Ask which insurance the moving company carries.
Transfer all current prescriptions to a drugstore in your new town.
Complete transition with physicians, dentists and other medical professionals.
Empty your safety deposit box. Thousands of people leave town without ever doing this. Also, call your bank to find out how best to transfer your bank accounts.
Contact brokers and all other financial agents with whom you work.
Make your personal travel arrangements (flights, hotel, rental cars, etc.) for you and your family if necessary. Try to keep your plans as flexible as possible in the event of an unexpected schedule change or delay.
Hold a garage sale. If you're going to have a garage sale you'll have to have had items already mounting up or will have to go through your house and find what you want within this week and advertise quickly. If you don't have a lot it will not be worth the effort. It's just as easy to give to charity and ask for a donation form for a tax write-off.
Order address labels or make them on your computer before you move into your new home. It is more efficient to have them on hand when you need to indicate a change of address on anything. Leave a few behind with the people who move into your old home or apartment so they can forward anything that gets delivered to them for you. Give them a few bucks to cover any postage costs.

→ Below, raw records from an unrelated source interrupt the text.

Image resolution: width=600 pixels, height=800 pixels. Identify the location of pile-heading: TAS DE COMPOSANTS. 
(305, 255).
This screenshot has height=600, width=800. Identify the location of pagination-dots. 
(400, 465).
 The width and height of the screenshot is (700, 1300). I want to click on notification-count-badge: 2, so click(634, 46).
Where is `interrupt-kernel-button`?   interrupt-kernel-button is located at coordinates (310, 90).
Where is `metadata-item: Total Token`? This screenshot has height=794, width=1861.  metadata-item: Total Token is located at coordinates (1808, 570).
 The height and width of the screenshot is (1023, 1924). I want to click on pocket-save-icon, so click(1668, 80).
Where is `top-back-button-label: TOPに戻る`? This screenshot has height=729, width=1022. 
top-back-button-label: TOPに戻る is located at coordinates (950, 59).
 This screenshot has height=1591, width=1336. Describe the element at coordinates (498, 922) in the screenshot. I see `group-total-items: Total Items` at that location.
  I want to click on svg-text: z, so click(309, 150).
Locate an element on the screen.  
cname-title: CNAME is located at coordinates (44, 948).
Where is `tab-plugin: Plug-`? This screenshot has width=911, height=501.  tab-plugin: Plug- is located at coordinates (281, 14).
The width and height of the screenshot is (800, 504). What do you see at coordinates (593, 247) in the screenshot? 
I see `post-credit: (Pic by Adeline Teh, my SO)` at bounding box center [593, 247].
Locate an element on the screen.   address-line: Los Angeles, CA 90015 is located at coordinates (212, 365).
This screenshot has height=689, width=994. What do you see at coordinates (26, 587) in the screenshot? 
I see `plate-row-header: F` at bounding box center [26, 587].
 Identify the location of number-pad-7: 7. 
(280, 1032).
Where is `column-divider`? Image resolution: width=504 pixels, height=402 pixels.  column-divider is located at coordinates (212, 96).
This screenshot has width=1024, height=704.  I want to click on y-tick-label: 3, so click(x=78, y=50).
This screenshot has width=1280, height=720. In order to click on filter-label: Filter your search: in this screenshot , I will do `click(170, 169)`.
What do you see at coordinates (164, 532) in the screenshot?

Ready quarter pages of brightly colored card stock or heavy paper with your complete change of address and phone numbers to give out to friends and neighbors, old and new.
3. Don't Pack Important Items
There are important documents and items that are best not packed for the moving truck but carried with you to insure safety and confidentiality. Plan ahead and create a container for these to travel within. These items include:
Also, take your current phone book with you. You may need to make calls to residents or businesses back in your former hometown.
4. Collect Packing Tools
Whether you have a moving company do all of your packing or you do it yourself, there will be items that you will need to pack early or that you will choose to pack yourself. Buy packing paper/newsprint from your moving company for packing materials and collecting boxes that you may already have.
The bottom line from here on out is write everything down! You'll thank yourself later. Creating a simple Master Moving File before you even think about packing one box will be so very helpful.